- _SOURCE EXTRACT_
** start **
Brines

Extraction of lithium from brine consists of a series of physical and chemical reactions for a final product that contains lithium. Brines are essentially large lakes or ponds that occupy thousands of acres and that contain a variety of minerals and rocks. These brines occur naturally in different parts of the world, with a high recurrence in South America, where Argentina, Bolivia, and Chile all congregate to form what is known as the “Lithium Triangle”.

Lithium extraction from brine consists of a series of evaporation and solid-liquid separation methods. Different techniques are employed, but the standard practice is as follows:

1. The brine, which contains lithium among other dissolved minerals, is initially pumped into large, shallow ponds. Here, it is subjected to continuous solar heat, which gradually evaporates the water content. This evaporation process is extensively slow, typically requiring upwards of a year to complete, depending on climatic conditions. The objective is to progressively concentrate the dissolved minerals as the water volume decreases.
2. Evaporation continues until the lithium concentration within the brine reaches approximately 6,000 milligrams per kilogram (mg/kg). At this concentration level, lithium makes up about 0.6% of the brine’s total mass (considering that 10,000 mg/kg would correspond to 1% of the mass). This specific concentration is targeted to optimize the efficiency of subsequent purification steps.
** end **
- _SOURCE EXCERPT_
** start **
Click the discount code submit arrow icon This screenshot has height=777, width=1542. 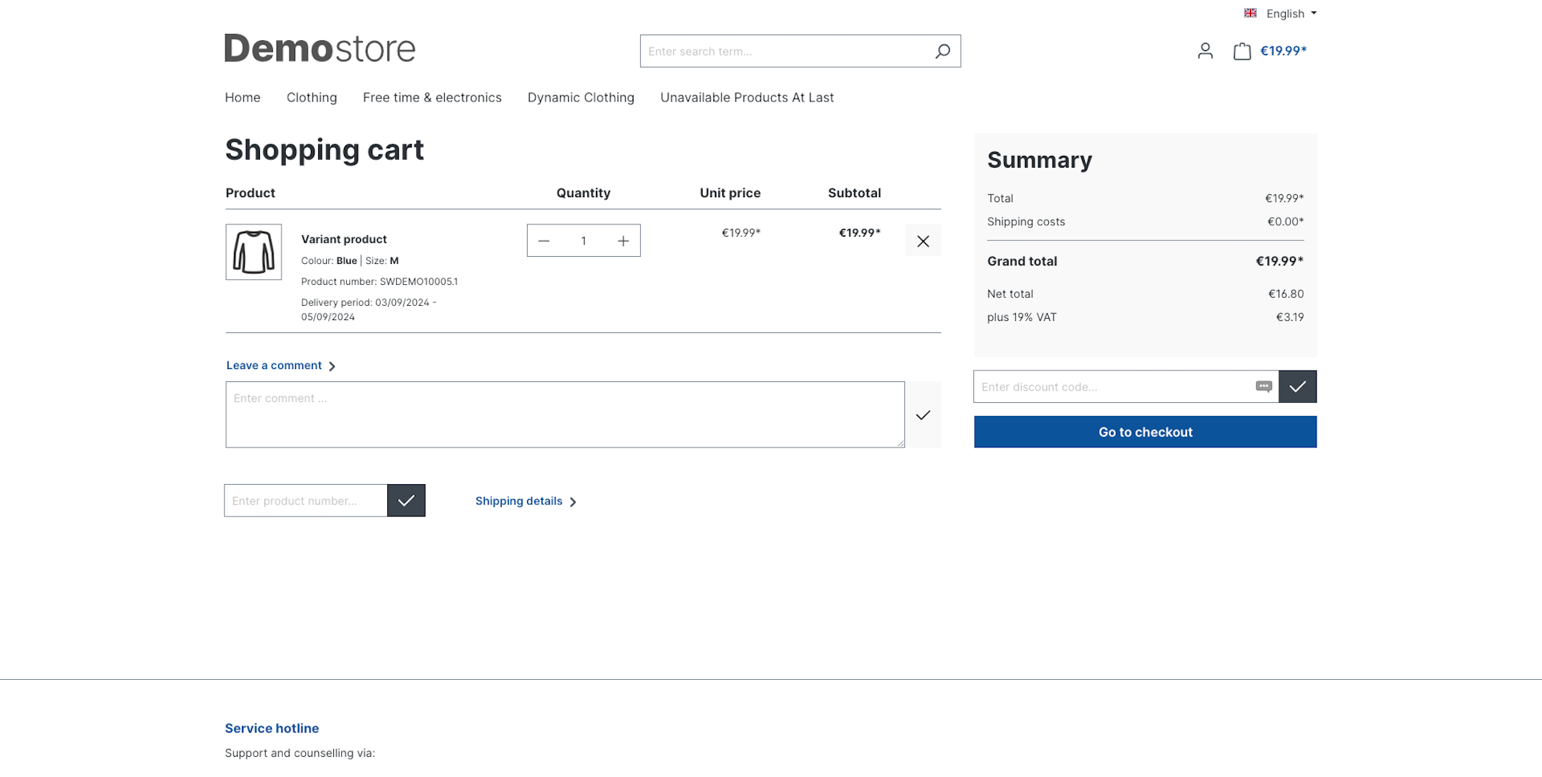click(x=1298, y=386)
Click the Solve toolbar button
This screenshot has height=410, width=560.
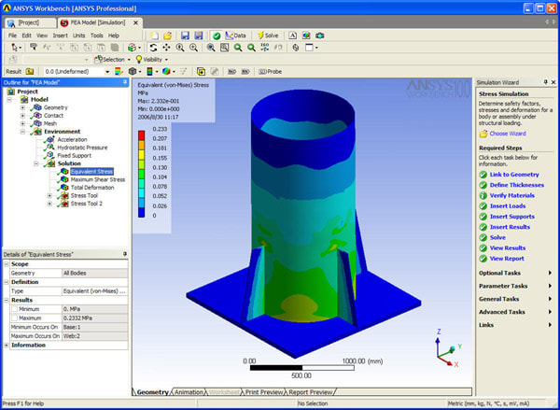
** end **
- _TASKS TO COMPLETE_
a) Reproduce the lithium brine text from "1. The brine, which" up to and including "subsequent purification steps.".
b) Carry on the lithium brine text, picking up after its last sentence.

- _EXPECTED RESULTS_
a)
1. The brine, which contains lithium among other dissolved minerals, is initially pumped into large, shallow ponds. Here, it is subjected to continuous solar heat, which gradually evaporates the water content. This evaporation process is extensively slow, typically requiring upwards of a year to complete, depending on climatic conditions. The objective is to progressively concentrate the dissolved minerals as the water volume decreases.
2. Evaporation continues until the lithium concentration within the brine reaches approximately 6,000 milligrams per kilogram (mg/kg). At this concentration level, lithium makes up about 0.6% of the brine’s total mass (considering that 10,000 mg/kg would correspond to 1% of the mass). This specific concentration is targeted to optimize the efficiency of subsequent purification steps.

b)
3. Following evaporation, the next phase is the solid-liquid separation process. This is primarily achieved using slaked lime (calcium hydroxide, Ca(OH)₂), which is introduced to the concentrated brine to precipitate calcium-based compounds and other non-lithium constituents. The slaked lime reacts with soluble impurities to form insoluble precipitates, which are then mechanically separated from the lithium-rich liquid.
4. The lithium-enriched brine is then transferred to a processing facility designed to further purify the product. At this stage, advanced techniques such as filtration, solvent extraction, and ion exchange are employed. Additionally, specific reagents may be added to refine the lithium concentration and remove residual impurities, thereby enhancing the overall purity of the lithium.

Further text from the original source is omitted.